EXERCISE:
Line count for the string "Water": give the number of lines in the data below that contain it, and nothing more.

Data extracted from a collection
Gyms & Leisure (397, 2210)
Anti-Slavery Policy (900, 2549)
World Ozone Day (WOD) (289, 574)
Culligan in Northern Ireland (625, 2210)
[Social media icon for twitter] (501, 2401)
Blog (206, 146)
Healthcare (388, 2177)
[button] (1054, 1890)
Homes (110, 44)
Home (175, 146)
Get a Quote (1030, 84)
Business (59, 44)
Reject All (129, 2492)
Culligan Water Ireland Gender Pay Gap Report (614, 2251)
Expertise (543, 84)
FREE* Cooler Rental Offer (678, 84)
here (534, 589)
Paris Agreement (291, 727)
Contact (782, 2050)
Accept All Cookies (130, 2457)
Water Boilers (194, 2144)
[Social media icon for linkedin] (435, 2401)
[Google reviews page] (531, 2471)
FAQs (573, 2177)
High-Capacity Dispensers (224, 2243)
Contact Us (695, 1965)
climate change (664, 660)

PROBLEM SOLUTION:
2